ACS Med. Chem. Lett.2019106904-910
Publication Date:May 22, 2019
https://pubs.acs.org/doi/10.1021/acsmedchemlett.9b00003#
Copyright © 2019 American Chemical Society
Abstract
In recent years, the mammalian GlyT2 transporter have emerged as a promising target for the development of anti-chronic pain agents. In our current work, we discovered a new set of promising hits that inhibit the glycine transport at nano and micromolar activity and have excellent selectivity over GlyT1 (as shown by in vitro studies), using a newly designed virtual screening (VS) protocol that combines a structure-based pharmacophore and docking screens. Furthermore, the free energy perturbation (FEP+ protocol) calculations and molecular dynamics (MD) studies revealed the GlyT2 amino acid residues critical for the binding and selectivity of both Glycine and our Lead1 compound. Positions of the 3th Na+ and also K+ ions were determined.
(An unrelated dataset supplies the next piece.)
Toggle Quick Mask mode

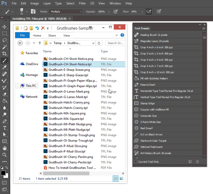(x=4, y=183)
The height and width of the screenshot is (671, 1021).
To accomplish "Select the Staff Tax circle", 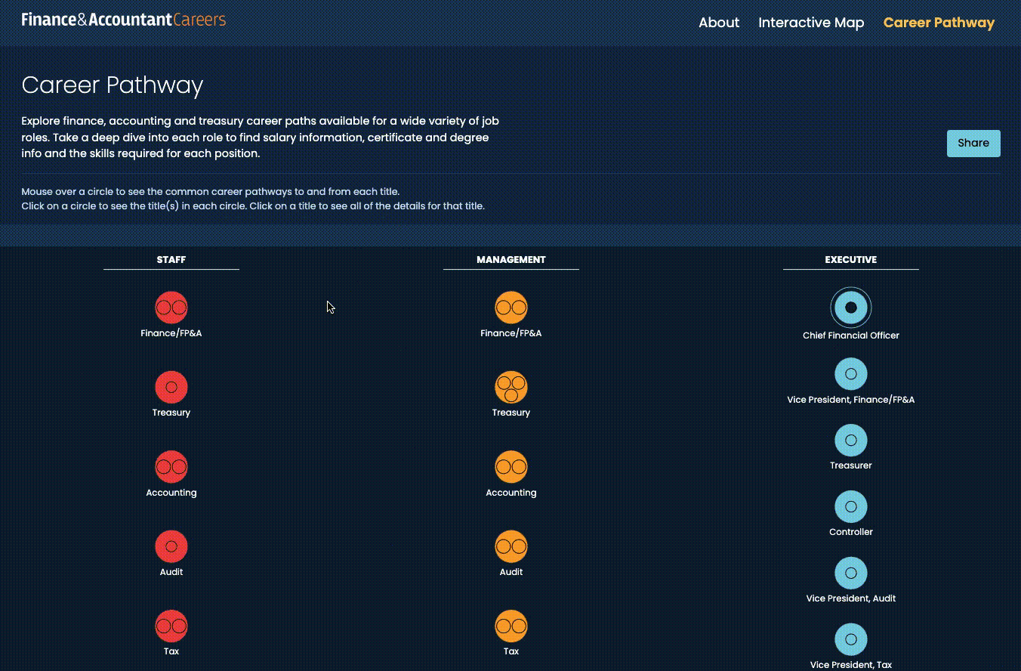I will tap(171, 626).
The FEP+ results wellmatched available literature mutational data proving the quality of generated GlyT2 structure. The ADMET profile of the ligands was also predicted. Based on these calculations we propose that Lead1 may also be a strong inhibitor of the neutral and basic amino acid transporter B (0+) (SLC6A14). Thus, the subsequent lead optimization and characterization of refined compounds may lead to both chronic pain and pancreatic cancer agents addressing an unmet and challenging clinical needs.